Exercise details:
Print every one of the following items verbatim, reproducing each line without alteration.

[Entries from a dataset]
___

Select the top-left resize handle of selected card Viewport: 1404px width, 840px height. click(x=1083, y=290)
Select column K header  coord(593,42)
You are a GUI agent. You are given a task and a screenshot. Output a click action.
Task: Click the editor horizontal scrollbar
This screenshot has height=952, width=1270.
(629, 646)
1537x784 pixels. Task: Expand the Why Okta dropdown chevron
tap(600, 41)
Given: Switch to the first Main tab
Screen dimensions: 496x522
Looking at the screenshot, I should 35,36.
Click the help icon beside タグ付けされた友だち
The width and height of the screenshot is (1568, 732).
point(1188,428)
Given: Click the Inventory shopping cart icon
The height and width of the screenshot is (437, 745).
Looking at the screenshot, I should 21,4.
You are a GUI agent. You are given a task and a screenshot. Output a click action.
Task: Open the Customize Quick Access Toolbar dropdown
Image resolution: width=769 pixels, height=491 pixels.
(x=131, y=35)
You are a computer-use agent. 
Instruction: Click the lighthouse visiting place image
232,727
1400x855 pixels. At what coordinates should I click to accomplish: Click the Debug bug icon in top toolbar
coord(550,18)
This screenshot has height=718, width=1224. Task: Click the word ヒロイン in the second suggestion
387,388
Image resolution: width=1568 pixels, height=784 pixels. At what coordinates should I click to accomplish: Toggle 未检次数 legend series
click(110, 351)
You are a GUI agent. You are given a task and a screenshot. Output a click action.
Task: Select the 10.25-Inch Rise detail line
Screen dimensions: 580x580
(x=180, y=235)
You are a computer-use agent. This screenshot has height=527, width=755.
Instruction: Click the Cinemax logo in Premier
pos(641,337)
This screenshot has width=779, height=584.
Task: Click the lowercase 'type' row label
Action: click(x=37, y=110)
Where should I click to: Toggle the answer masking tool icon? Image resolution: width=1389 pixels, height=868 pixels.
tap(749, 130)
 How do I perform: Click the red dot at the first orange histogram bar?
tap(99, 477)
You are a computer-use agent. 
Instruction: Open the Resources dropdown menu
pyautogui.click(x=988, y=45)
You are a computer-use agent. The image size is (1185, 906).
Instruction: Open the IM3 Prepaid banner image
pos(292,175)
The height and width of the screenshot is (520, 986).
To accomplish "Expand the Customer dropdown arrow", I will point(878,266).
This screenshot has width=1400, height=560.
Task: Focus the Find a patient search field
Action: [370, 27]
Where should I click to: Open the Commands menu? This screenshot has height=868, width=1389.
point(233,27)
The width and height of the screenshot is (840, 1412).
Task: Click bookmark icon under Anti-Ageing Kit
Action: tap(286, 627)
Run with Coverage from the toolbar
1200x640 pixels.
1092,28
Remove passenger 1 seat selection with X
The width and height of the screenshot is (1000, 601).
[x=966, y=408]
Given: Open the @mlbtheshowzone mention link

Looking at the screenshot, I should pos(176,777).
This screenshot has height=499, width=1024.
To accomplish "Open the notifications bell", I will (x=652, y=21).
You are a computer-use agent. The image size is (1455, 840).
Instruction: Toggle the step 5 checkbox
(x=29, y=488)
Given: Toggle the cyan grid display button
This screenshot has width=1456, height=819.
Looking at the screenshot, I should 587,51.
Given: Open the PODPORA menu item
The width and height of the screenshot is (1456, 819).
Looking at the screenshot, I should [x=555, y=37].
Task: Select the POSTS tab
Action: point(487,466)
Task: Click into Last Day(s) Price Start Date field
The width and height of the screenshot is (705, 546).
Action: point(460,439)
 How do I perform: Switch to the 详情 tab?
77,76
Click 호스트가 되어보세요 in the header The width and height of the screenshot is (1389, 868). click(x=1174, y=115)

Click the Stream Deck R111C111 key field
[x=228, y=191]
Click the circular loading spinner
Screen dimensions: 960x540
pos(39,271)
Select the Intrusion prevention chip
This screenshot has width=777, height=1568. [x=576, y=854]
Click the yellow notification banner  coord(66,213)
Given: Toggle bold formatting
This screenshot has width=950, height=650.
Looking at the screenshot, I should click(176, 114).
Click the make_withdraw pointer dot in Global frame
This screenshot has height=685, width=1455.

___

Solution to this problem:
Select the top-left resize handle of selected card Viewport: 1404px width, 840px height. click(x=1083, y=290)
Select column K header  coord(593,42)
You are a GUI agent. You are given a task and a screenshot. Output a click action.
Task: Click the editor horizontal scrollbar
This screenshot has height=952, width=1270.
(629, 646)
1537x784 pixels. Task: Expand the Why Okta dropdown chevron
tap(600, 41)
Given: Switch to the first Main tab
Screen dimensions: 496x522
Looking at the screenshot, I should 35,36.
Click the help icon beside タグ付けされた友だち
The width and height of the screenshot is (1568, 732).
point(1188,428)
Given: Click the Inventory shopping cart icon
The height and width of the screenshot is (437, 745).
Looking at the screenshot, I should 21,4.
You are a GUI agent. You are given a task and a screenshot. Output a click action.
Task: Open the Customize Quick Access Toolbar dropdown
Image resolution: width=769 pixels, height=491 pixels.
(x=131, y=35)
You are a computer-use agent. 
Instruction: Click the lighthouse visiting place image
232,727
1400x855 pixels. At what coordinates should I click to accomplish: Click the Debug bug icon in top toolbar
coord(550,18)
This screenshot has height=718, width=1224. Task: Click the word ヒロイン in the second suggestion
387,388
Image resolution: width=1568 pixels, height=784 pixels. At what coordinates should I click to accomplish: Toggle 未检次数 legend series
click(110, 351)
You are a GUI agent. You are given a task and a screenshot. Output a click action.
Task: Select the 10.25-Inch Rise detail line
Screen dimensions: 580x580
(x=180, y=235)
You are a computer-use agent. This screenshot has height=527, width=755.
Instruction: Click the Cinemax logo in Premier
pos(641,337)
This screenshot has width=779, height=584.
Task: Click the lowercase 'type' row label
Action: click(x=37, y=110)
Where should I click to: Toggle the answer masking tool icon? Image resolution: width=1389 pixels, height=868 pixels.
tap(749, 130)
 How do I perform: Click the red dot at the first orange histogram bar?
tap(99, 477)
You are a computer-use agent. 
Instruction: Open the Resources dropdown menu
pyautogui.click(x=988, y=45)
You are a computer-use agent. The image size is (1185, 906).
Instruction: Open the IM3 Prepaid banner image
pos(292,175)
The height and width of the screenshot is (520, 986).
To accomplish "Expand the Customer dropdown arrow", I will point(878,266).
This screenshot has width=1400, height=560.
Task: Focus the Find a patient search field
Action: [370, 27]
Where should I click to: Open the Commands menu? This screenshot has height=868, width=1389.
point(233,27)
The width and height of the screenshot is (840, 1412).
Task: Click bookmark icon under Anti-Ageing Kit
Action: tap(286, 627)
Run with Coverage from the toolbar
1200x640 pixels.
1092,28
Remove passenger 1 seat selection with X
The width and height of the screenshot is (1000, 601).
[x=966, y=408]
Given: Open the @mlbtheshowzone mention link

Looking at the screenshot, I should pos(176,777).
This screenshot has height=499, width=1024.
To accomplish "Open the notifications bell", I will (x=652, y=21).
You are a computer-use agent. The image size is (1455, 840).
Instruction: Toggle the step 5 checkbox
(x=29, y=488)
Given: Toggle the cyan grid display button
This screenshot has width=1456, height=819.
Looking at the screenshot, I should 587,51.
Given: Open the PODPORA menu item
The width and height of the screenshot is (1456, 819).
Looking at the screenshot, I should [x=555, y=37].
Task: Select the POSTS tab
Action: point(487,466)
Task: Click into Last Day(s) Price Start Date field
The width and height of the screenshot is (705, 546).
Action: point(460,439)
 How do I perform: Switch to the 详情 tab?
77,76
Click 호스트가 되어보세요 in the header The width and height of the screenshot is (1389, 868). click(x=1174, y=115)

Click the Stream Deck R111C111 key field
[x=228, y=191]
Click the circular loading spinner
Screen dimensions: 960x540
pos(39,271)
Select the Intrusion prevention chip
This screenshot has width=777, height=1568. [x=576, y=854]
Click the yellow notification banner  coord(66,213)
Given: Toggle bold formatting
This screenshot has width=950, height=650.
Looking at the screenshot, I should click(176, 114).
Click the make_withdraw pointer dot in Global frame
This screenshot has height=685, width=1455.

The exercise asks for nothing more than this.